> Task requirements
Could you duplicate the passage in the article on PCV-13 vaccination below, from "Pneumococci are classified" up to and including "stereotypes 1 and 5ii."?

PCV-13 Vaccination: the value of analyzing dosing schedules for low-resource settings
Annick Raissa Ouelhore Sidibe, Surveillance and Immunization Technical Advisor, Jhpiego, Burkina Faso
Streptococcus pneumoniae infection is one of the leading bacterial causes of sickness and death worldwide. With nearly 3.7 million severe infections and 400,000 deaths in children under five each year, it is the most common cause of bacterial pneumonia, meningitis, and sepsis in children worldwidei.
Pneumococci are classified into more than 90 stereotypes. Although most stereotypes can colonize the oropharynx, fewer than 20 stereotypes cause disease. And some stereotypes are particularly known for their invasive potential and ability to cause outbreaks, especially stereotypes 1 and 5ii.
Before the introduction of pneumococcal conjugate vaccines (PCVs), 70% of all invasive pneumococcal disease in children was due to 11 serotypesiii. Since 2009, PCV targeting 7 (Prevnar, Wyeth/Pfizer), 10 (Synflorix, GSK and PNEUMOSIL, Serum Institute of India), and 13 (Prevenar 13, Pfizer) invasive pneumococcal serotypes have proven safe and effective in preventing invasive infections such as meningitis, pneumococcal septicemia, and pneumonia. These vaccines not only protect children but have been shown to reduce the incidence of pneumococcal disease among unvaccinated adultsiv.

> Dataset excerpts
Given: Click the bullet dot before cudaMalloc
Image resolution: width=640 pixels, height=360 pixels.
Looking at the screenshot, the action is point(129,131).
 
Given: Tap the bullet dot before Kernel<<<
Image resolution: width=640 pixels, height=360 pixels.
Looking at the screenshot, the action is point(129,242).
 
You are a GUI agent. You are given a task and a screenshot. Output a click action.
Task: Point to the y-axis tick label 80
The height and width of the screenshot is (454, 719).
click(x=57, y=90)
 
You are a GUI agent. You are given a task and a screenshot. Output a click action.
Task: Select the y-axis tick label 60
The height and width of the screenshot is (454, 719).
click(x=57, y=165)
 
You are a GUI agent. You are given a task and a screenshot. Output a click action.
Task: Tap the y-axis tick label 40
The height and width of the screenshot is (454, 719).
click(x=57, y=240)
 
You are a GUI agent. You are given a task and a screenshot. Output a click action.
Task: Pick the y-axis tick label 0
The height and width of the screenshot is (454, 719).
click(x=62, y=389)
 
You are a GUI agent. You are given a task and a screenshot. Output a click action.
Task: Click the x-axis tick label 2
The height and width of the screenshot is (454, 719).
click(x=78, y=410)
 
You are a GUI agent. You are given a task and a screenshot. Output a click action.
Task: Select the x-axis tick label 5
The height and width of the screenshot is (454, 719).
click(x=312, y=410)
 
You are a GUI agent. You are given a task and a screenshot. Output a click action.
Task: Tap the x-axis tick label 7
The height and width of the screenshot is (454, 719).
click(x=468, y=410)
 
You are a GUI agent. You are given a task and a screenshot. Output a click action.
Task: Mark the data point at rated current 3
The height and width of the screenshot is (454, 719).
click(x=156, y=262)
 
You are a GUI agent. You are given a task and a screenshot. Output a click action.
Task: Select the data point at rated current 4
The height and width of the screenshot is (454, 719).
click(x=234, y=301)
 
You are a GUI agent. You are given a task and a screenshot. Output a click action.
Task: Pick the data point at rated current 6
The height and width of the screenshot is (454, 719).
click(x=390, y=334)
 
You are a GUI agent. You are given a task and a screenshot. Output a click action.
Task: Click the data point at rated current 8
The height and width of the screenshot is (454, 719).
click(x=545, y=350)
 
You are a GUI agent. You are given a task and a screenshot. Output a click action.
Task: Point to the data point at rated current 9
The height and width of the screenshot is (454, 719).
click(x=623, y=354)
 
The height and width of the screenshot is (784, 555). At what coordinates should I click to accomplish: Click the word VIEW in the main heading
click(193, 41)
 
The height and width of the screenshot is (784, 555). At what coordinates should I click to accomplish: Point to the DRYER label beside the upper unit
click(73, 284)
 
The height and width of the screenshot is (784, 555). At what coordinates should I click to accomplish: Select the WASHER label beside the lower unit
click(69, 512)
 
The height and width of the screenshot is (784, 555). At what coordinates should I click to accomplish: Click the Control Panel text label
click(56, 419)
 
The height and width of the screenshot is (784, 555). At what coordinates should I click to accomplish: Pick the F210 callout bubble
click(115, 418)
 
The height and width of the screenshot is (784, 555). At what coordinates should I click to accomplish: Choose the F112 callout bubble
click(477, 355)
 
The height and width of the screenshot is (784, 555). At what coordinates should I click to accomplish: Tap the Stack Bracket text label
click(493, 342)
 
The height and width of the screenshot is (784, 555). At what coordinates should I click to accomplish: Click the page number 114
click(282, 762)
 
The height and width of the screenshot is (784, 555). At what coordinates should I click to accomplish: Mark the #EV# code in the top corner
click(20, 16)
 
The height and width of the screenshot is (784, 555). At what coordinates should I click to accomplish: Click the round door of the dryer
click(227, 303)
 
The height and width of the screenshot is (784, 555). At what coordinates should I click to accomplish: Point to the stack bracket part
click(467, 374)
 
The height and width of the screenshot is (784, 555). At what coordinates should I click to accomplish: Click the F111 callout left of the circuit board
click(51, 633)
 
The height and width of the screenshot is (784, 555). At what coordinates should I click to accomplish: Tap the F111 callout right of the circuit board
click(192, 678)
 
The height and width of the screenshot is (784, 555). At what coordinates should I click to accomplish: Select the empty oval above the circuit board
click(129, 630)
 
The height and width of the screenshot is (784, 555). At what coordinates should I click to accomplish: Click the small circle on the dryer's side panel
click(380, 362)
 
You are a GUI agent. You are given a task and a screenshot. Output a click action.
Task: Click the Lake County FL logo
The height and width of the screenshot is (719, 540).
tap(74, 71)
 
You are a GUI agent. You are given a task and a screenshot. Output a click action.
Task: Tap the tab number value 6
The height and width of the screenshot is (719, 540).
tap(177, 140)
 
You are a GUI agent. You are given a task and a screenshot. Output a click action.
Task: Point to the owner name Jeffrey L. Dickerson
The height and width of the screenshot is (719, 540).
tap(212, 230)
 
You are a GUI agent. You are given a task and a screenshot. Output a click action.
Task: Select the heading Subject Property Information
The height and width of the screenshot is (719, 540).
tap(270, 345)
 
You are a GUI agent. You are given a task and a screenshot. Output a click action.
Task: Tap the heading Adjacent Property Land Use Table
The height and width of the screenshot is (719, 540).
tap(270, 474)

> Response to this exercise
Pneumococci are classified into more than 90 stereotypes. Although most stereotypes can colonize the oropharynx, fewer than 20 stereotypes cause disease. And some stereotypes are particularly known for their invasive potential and ability to cause outbreaks, especially stereotypes 1 and 5ii.